Jésus est avec le riche dans sa mort

(v. 38-42) — L’ensevelissement de Jésus doit encore être conforme aux Écritures. Le prophète Ésaïe avait dit: «On lui donna son sépulcre avec les méchants; mais il a été avec le riche dans sa mort» (chap. 53:9). Jésus, placé au rang des malfaiteurs, aurait dû comme eux, se voir refuser la sépulture. Dieu ne le permettait pas. Deux disciples de Jésus, demeurés dans le secret, ne peuvent rester muets au milieu du peuple en présence du dénouement final de la haine dont Jésus fut l’objet tout le long de son séjour au milieu des hommes. «Après ces choses, Joseph d’Arimathée, qui était disciple de Jésus, en secret toutefois par crainte des Juifs, fit à Pilate la demande d’ôter le corps de Jésus; et Pilate le permit. Il vint donc et ôta le corps de Jésus. Et Nicodème aussi, celui qui au commencement était allé de nuit à Jésus, vint, apportant une mixtion de myrrhe et d’aloès, d’environ cent livres. Ils prirent donc le corps de Jésus, et l’enveloppèrent de linges, avec les aromates, comme les Juifs ont coutume d’ensevelir» (v. 38-40). Dieu se choisit les instruments pour accomplir sa volonté et les fait entrer en scène au moment voulu. Il se sert des circonstances naturelles pour faire ce qui lui plaît. Joseph d’Arimathée, conseiller honorable, dit Marc, mais qui ne s’était pas joint aux décisions du sanhédrin (Luc 23:51), était l’instrument préparé pour intervenir auprès de Pilate, chose qu’un pauvre Galiléen n’aurait osé faire. Il fallait aussi qu’il fût riche (Matt. 27:57-60) pour avoir un sépulcre neuf à proximité de Golgotha, afin que Jésus fût avec le riche dans sa mort. Dieu se sert des personnes et des circonstances en faveur des siens, lorsque ceux-ci se sont remis entièrement à ses soins et accomplissent sa volonté. Mais lorsque nous voulons arranger les choses nous-mêmes, sans dépendre entièrement de Dieu, rien ne réussit, car, si notre volonté agit, nous nous trouvons en conflit avec Dieu, et au lieu de l’avoir pour nous, nous l’avons contre nous. On est heureux de voir Nicodème sortir de son silence et témoigner de son respect pour Jésus mort, alors qu’il n’avait rien fait durant sa vie, sinon de venir à lui de nuit. L’un et l’autre de ces disciples secrets étaient préparés pour une œuvre digne de celui qui en était l’objet.

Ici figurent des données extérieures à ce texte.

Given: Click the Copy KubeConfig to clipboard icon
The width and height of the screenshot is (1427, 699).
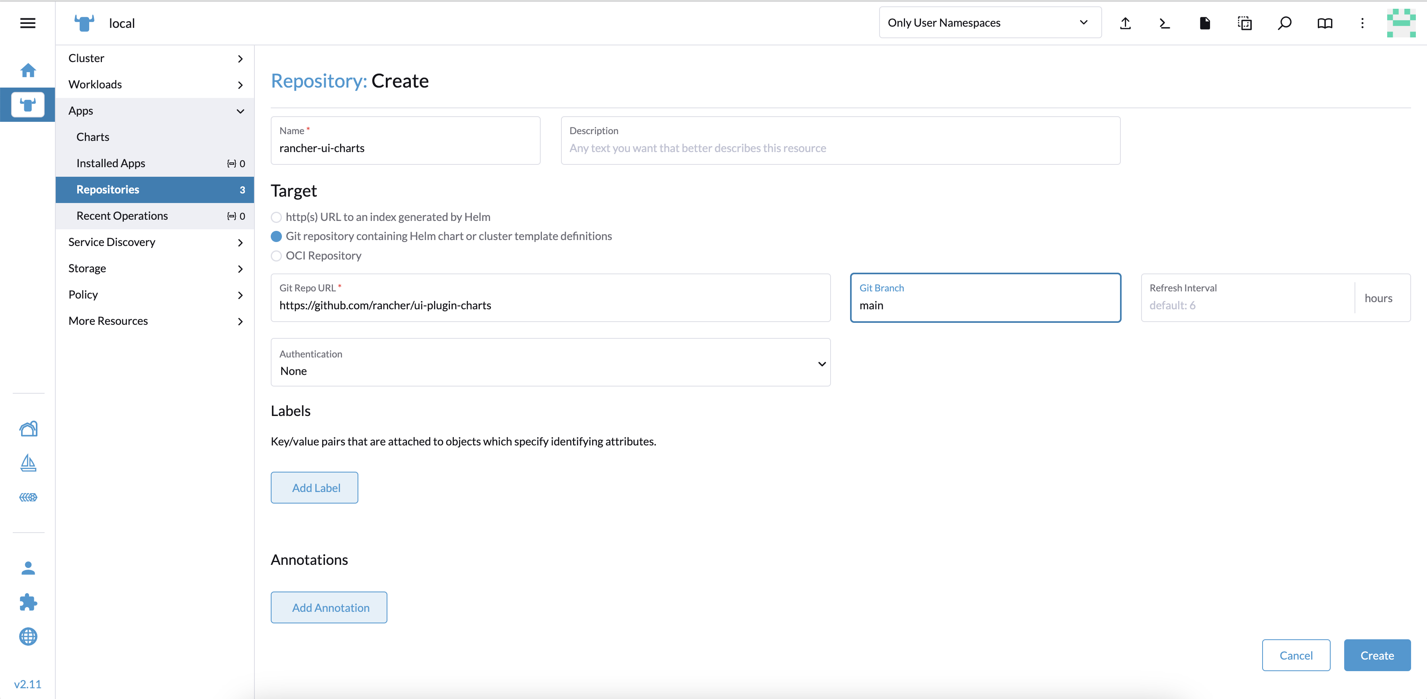Looking at the screenshot, I should click(x=1244, y=23).
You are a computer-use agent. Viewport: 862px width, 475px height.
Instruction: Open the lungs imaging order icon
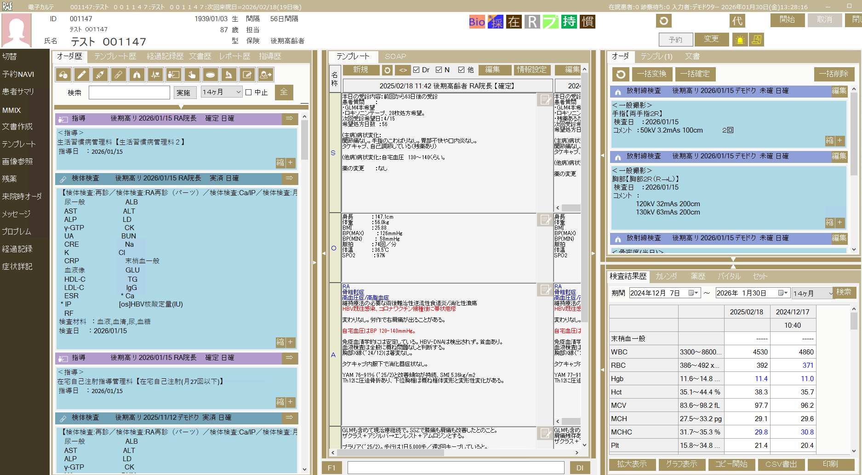point(137,75)
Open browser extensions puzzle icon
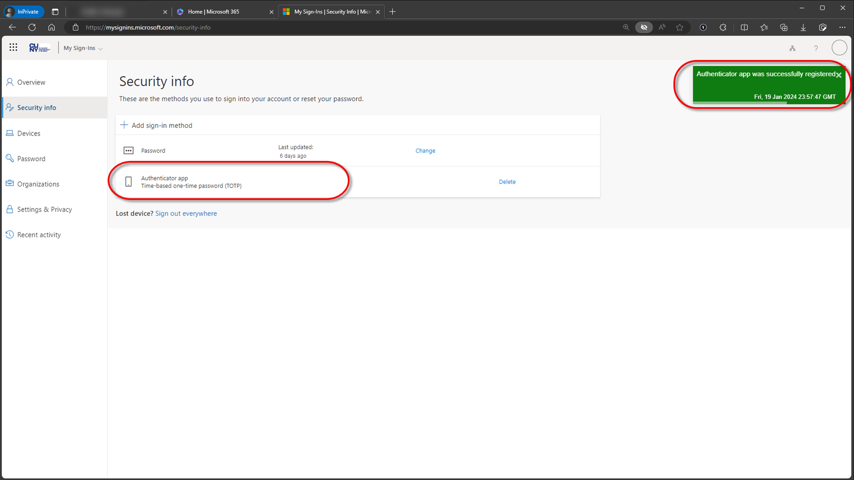 (x=723, y=28)
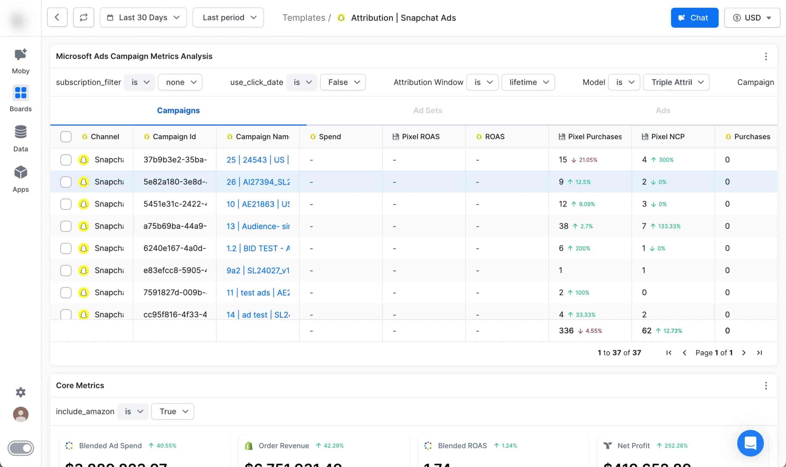Viewport: 786px width, 467px height.
Task: Open campaign link 13 | Audience- sir
Action: (x=258, y=226)
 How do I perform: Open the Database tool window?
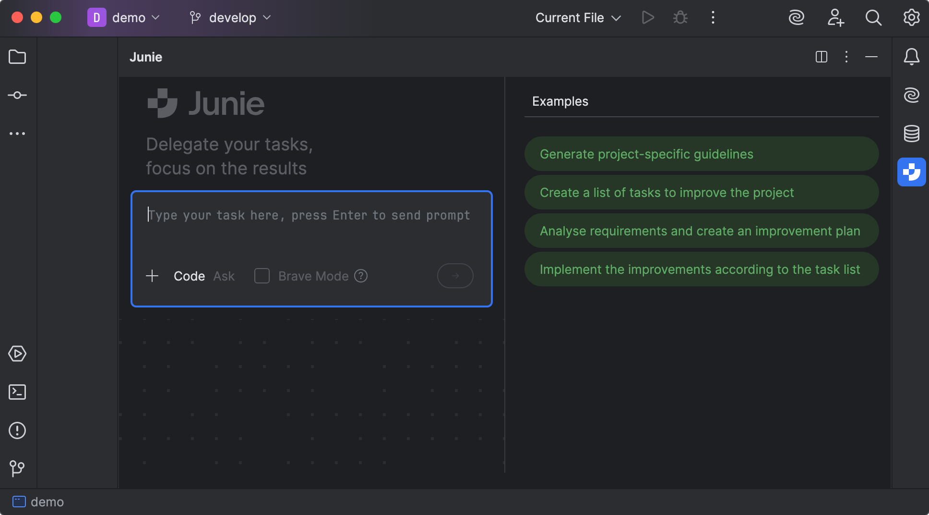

«Or il y avait, au lieu où il avait été crucifié, un jardin, et dans le jardin un sépulcre neuf, dans lequel personne n’avait jamais été mis. Ils mirent donc Jésus là, à cause de la Préparation des Juifs, parce que le sépulcre était proche» (v. 41, 42). Tout était préparé pour une sépulture honorable; Dieu veillait sur la sainteté du corps mort de son Fils bien-aimé. Si son saint ne devait pas voir la corruption, selon le Psaume 16:10, il ne devait pas non plus être en contact avec un lieu souillé par un cadavre (Nomb. 19:16). Un sépulcre neuf, dans lequel on n’avait jamais déposé personne, avait été taillé dans le roc tout exprès, Dieu se servant pour cela de Joseph d’Arimathée. On dépose en hâte et honorablement ce corps saint, quoique mort, dans le sépulcre, vu l’approche du grand jour de sabbat, en attendant non pas son embaumement, mais sa résurrection.